The method used is quite particular: the second script it is contained within a cell of a Google Sheets file, in position B1 of the spreadsheet. The malware reads the content and transcribes it into a .ps file which becomes the second PowerShell script (everything is encoded in Base64).

The second script uses a System.Net.ServicePointManager object, which serves to provide management for HTTP connections, in fact it is used to connect to a server ( to download another PowerShell script containing a BackDoor system and the piece of malware that connects to the C&C server.

The BackDoor uses Empire, a framework that offers encrypted communications and a series of tools used to evade detection by IPS and IDS devices, Intrusion Detection System (IDS) or Intrusion Prevention System (IPS) that control and analyze all the activities of network, in order to find unusual data traffic.

Once the connection with the C&C server is established that download the necessary files for the BackDoor, it schedules the processes to ensure resilience on the victim system and launches a VBscript which executes the BackDoor.

The other modules that are downloaded are written in C #: one targets Microsoft’s antimalware system (AMSI), another verifies that the system is genuine and not a virtualized one for malware analysis, then checks the local registry of Windows looking for particular keywords that allow it to understand if it is a system containing valuable data, such as tax or banking data and if it finds what it was looking for it proceeds with the ramsonware operation otherwise it switches to another system, looking on the local network.

To spread LockBit makes ARP requests to find other active hosts on the network and once found it tries to connect to them tramite SMB (Protocol used on Microsoft networks for sharing files and folders).

LockBit: increasingly sophisticated ransomware

LockBit: increasingly sophisticated ransomware, evolution

What makes LockBit an increasingly sophisticated ransomware is not only due to its evolution, but from how the authors have worked on the code to optimize it and make it more performing.

They have been detected three different versions del ransomware:

  • Variant 1, abcd extension, initial version that renamed files with the .abcd extension and inserted the ransom note inside a text file that copies to each directory.
  • Variant 2, LockBit extension, the file extension was changed to .LockBit, giving it its current nickname.
  • Variant 3, LockBit version 2, it is with this version that we see the malware in its current form.

To make the ransomware even more sophisticated, the developers have written modules in C ++ with some additions made using Assembler.
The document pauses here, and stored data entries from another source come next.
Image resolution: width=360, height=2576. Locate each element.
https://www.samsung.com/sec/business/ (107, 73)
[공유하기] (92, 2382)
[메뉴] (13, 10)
The binary makes use of Intel’s SSE instructions and specific features to boost its performance. One of the more advanced concepts applied in LockBit is the use of Input / Output Completion Ports (IOCP).

IOCPs are a model for advanced multi-thread management, that is, they allow processes to perform multiple I / O (input / output) operations simultaneously, making the data encryption phase much faster.

In a joint report by researchers at McAfee Labs and cybersecurity firm Northwave, which handled the response to the incident, it was found that LockBit managed to encrypt an entire corporate network in three hours by encrypting approximately 25 servers and 225 workstations.

How to protect yourself?

Let’s look at some of them below practical countermeasures to be taken to ensure adequate safety:

  • Implementation strong passwords, many breaches occur due to password weakness.
  • Enabling two-factor authentication discourages brute-force attacks and adds a higher level of security.
  • Check the user account permissions, limiting the authorizations as much as possible and to the bare essential, especially on those stations that are more exposed.
  • Delete the outdated user accounts and not used, they represent useless weak points to leave.
  • Verify that system configurations follow all safety procedures, periodically evaluating the procedure operative standard in reference to new threats.
  • Always have gods updated backups, especially in certain incidents, backup turns out to be our only lifeline.
  • Provide systems with comprehensive antivirus solutions tailored to the system to be protected.